Alternatively, you can start OpenSMTPD explicitly. For example, to have the server log its messages to stderr while you watch the action:

=> smtpd -d
info: OpenSMTPD 5.4.6p1 starting
info: startup
smtp-in: New session 91afa280f5997bf1 from host localhost.localdomain [127.0.0.1]
smtp-in: Started TLS on session 91afa280f5997bf1: version=TLSv1/SSLv3, cipher=ECDHE-RSA-AES128-GCM-SHA256, bits=128
smtp-in: Accepted message 8a6676f5 on session 91afa280f5997bf1: from=<alice@desktop.home>, to=<bob@desktop.home>, size=210, ndest=1, proto=ESMTP
smtp-in: Closing session 91afa280f5997bf1
delivery: Ok for 8a6676f59df96566: from=<alice@desktop.home>, to=<bob@desktop.home>, user=alice, method=mbox, delay=0s, stat=Delivered

See man page smtpd for other options.

Use smtpctl to control or query a running server. For example:

=> smtpctl show stats
control.session=1
uptime=2024
uptime.human=33m44s
=> smtpctl stop

The default configuration file is /etc/opensmtpd/smtpd.conf. See its man page smtpd.conf for documentation.
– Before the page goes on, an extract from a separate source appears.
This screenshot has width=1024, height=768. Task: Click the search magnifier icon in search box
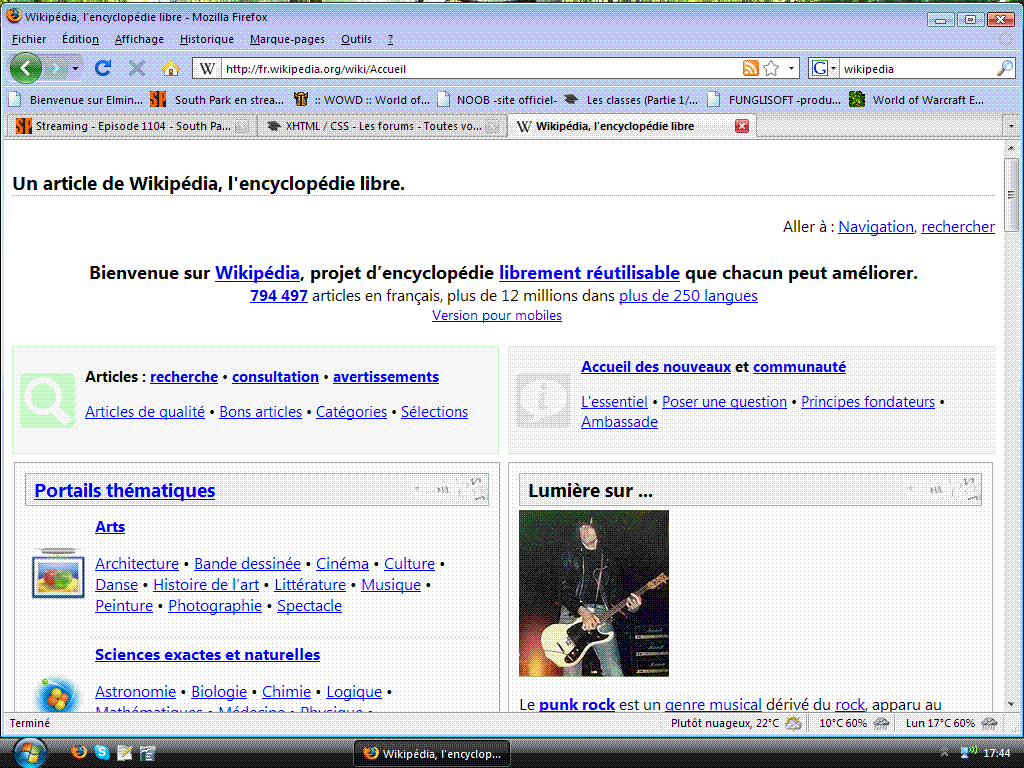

You can ask smtpd to check your configuration file after you've tinkered with it:

=> smtpd -n
configuration OK

Restart a running server to activate any modifications made to the configuration file after the server started:

=> systemctl restart opensmtpd

You can also specify an alternative configuration file when you invoke smtpd directly:

=> smtpd -f smtpd-25.conf -n
configuration OK
=> smtpd -f smtpd-25.conf -d
info: OpenSMTPD 5.7.1p1 starting
info: startup

Hello World

Here is complete configuration file for a server listening on port 25 for mail exchanged between accounts on the local host:

 => cat smtpd-25.conf
listen on localhost port 25
accept from local  for local  deliver to mbox

This server accepts mail sent from a local user to a local user. It delivers accepted email by adding a message to the receiver's mbox file (e.g. /var/spool/mail/$USER). It's a simple setup, but you can seek reassurance all the same:

=> smtpd -f smtpd-25.conf -n
configuration OK

Note the absence of support for TLS, authentication, and relaying.
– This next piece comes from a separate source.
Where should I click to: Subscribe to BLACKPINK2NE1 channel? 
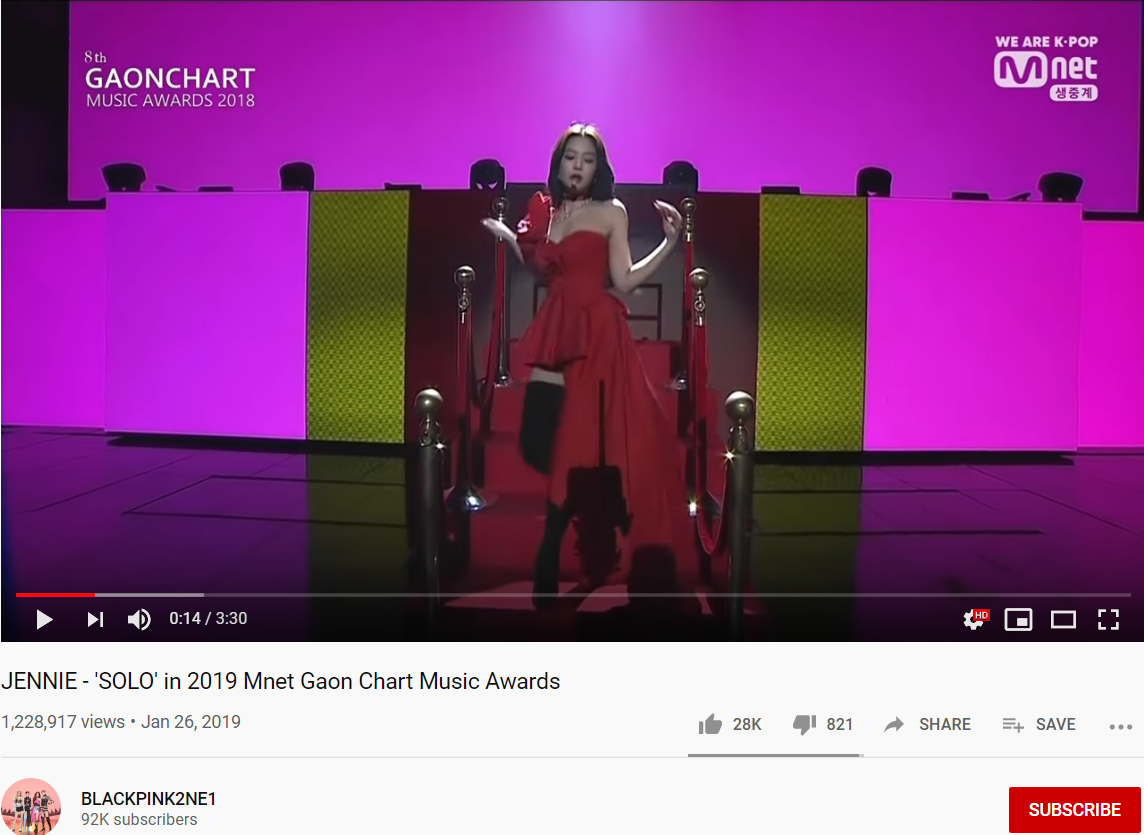[x=1074, y=809]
You can observe a server running this configuration in action. First, start the server like so:

=> smtpd -f smtpd-25.conf -d
info: OpenSMTPD 5.4.6p1 starting
info: startup

Next, open another terminal, as an ordinary user, and send a message; for example:

-> swaks --server localhost --port 25 --suppress-data --to ray@localhost

Finally, return to the server's terminal to see the transcript of the exchange. In this instance:

smtp-in: session 8a998478df220bdb: connection from host localhost.localdomain [127.0.0.1] established
smtp-in: session 8a998478df220bdb: msgid=82dbdf15, status=Ok, from=<ray@desktop.home>, to=<ray@localhost>, size=384, ndest=1, proto=ESMTP
smtp-in: session 8a998478df220bdb: connection from host localhost.localdomain [127.0.0.1] closed (client sent QUIT)
delivery: Ok for 82dbdf15d30611c8: from=<ray@desktop.home>, to=<ray@localhost>, user=ray, method=maildir, delay=0s, stat=Delivered

For the record:

-> hostname --long
desktop.home

You can get smtpd to use the Maildir format with a simple adjustment to the accept rule above:

=> cat smtpd-25-maildir.conf 
listen on localhost port 25
accept from local  for local  deliver to maildir

The default directory is ~/Maildir, which smtpd is happy to create and initialize. You can instead specify a path to another location. For example, this rule uses ~/Mail-Test:

accept from local  for local  deliver to maildir "%{user.directory}/Mail-Test"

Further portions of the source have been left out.